Facebook announced on Tuesday that it has banned the quiz app myPersonality for not cooperating with an audit and because it was clear “they shared information with researchers as well as companies with only limited protections in place.” Ever since the company started auditing apps in March after the Cambridge Analytica upheaval, this is the second app to be banned for having shared information with researchers. Facebook also revealed that it has suspended another 200 apps since the last suspension that is public knowledge.
Facebook said myPersonality was mainly active before 2012. myPersonality was created by researchers at the Cambridge Psychometrics Centre to gather data from Facebook users via personality quizzes. It operated from 2007 to 2012, and gathered data on about four million users directly while it was operational, whom Facebook will be alerting now. Facebook has said that there is no evidence as of now that myPersonality accessed users’ friends’ information.
400 apps now suspended
Notably, Facebook has been investigating the app since April, when it only suspended the app from its platform. New Scientist reported that over 6 million people completed the tests on myPersonality app and half of them even agreed to share data from their Facebook profiles with the app. “If myPersonality refuses to cooperate or fails our audit, we will ban it,” Facebook’s VP of product partnerships, Ime Archibong, had said in April after the suspension.
With this, the number of app suspensions have reached about 400. In April, Facebook had suspended around 200 apps from its platform following an initial review of apps that had access to large amounts of user data, and said it would investigate these apps for on whether they misused any data.
Personality apps on Facebook: a timeline
— On Tuesday, Facebook banned quiz app myPersonality which gathered data of up to 4 million users directly.
— In June, a researcher discovered that a third-party app called NameTests left the data of 120 million Facebook users exposed to anybody — even after the users deleted the app.
— In April, Wired reported that Cambridge Analytica may have accessed the private inboxes of those who took quizzes on ‘This is Your Digital Life’.

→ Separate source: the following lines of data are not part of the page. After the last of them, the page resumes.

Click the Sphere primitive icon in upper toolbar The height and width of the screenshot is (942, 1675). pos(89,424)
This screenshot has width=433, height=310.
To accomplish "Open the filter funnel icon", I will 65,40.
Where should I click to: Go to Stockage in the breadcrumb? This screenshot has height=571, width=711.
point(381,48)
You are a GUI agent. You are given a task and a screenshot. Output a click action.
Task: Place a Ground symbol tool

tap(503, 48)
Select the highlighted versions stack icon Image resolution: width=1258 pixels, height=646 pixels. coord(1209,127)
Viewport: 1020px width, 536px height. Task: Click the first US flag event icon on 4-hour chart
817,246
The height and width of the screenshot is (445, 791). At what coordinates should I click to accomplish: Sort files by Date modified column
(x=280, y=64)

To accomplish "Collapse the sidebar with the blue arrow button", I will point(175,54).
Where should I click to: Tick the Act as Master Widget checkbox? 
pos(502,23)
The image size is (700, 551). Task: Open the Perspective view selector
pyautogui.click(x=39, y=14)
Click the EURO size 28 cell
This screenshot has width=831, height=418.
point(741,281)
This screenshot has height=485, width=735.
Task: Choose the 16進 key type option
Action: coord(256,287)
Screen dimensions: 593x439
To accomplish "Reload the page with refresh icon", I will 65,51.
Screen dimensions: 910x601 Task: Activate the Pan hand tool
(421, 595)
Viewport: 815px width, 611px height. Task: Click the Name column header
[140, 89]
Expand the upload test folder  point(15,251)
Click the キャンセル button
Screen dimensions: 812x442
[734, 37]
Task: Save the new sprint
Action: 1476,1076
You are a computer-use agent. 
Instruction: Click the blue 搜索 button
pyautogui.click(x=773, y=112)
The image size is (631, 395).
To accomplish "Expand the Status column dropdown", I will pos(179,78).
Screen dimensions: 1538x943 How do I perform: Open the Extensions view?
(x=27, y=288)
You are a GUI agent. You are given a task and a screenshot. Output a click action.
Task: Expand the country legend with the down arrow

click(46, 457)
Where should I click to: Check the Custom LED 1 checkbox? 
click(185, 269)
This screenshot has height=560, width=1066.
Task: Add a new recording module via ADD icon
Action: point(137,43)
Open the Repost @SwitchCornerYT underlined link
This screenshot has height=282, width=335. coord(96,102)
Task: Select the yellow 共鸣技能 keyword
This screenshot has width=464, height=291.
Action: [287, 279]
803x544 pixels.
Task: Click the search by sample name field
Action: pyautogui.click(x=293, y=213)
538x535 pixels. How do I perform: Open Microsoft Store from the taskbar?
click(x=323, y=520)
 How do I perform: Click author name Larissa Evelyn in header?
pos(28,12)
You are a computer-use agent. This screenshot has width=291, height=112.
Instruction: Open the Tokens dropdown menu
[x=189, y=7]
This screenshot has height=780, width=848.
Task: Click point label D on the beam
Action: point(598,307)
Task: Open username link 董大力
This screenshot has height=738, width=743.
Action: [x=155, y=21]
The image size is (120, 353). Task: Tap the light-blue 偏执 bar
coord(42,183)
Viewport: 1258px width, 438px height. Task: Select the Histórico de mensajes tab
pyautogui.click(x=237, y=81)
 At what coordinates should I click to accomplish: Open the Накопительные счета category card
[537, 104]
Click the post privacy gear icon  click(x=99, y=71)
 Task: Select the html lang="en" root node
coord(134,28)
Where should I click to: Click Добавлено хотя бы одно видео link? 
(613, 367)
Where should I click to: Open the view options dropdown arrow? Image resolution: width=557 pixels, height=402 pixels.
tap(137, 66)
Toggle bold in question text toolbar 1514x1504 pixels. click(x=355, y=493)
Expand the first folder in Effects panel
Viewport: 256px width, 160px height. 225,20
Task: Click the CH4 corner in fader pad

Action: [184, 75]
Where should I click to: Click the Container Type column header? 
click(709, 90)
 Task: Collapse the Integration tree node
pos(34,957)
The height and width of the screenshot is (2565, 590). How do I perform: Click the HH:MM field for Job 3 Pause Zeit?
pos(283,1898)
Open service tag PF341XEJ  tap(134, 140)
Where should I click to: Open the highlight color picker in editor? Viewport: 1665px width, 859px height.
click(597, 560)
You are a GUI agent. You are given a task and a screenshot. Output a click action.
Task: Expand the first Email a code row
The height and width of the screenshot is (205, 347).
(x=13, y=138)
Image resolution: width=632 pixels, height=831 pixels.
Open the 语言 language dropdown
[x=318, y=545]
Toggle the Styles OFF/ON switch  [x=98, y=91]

— In March, it was revealed that political consultancy firm Cambridge Analytica amassed a massive chunk of Facebook user data for some 50 million people without ever getting their permission. In 2015, Aleksandr Kogan, a psychology professor at Cambridge University, created a quiz app named ‘This is Your Digital Life’. which around 270,000 people downloaded and signed into using their Facebook credentials, giving Kogan access to a treasure trove of their data, consenting to have their data collected for academic use. Kogan passed the data to Strategic Communication Laboratories (SCL), the parent company of Cambridge Analytica.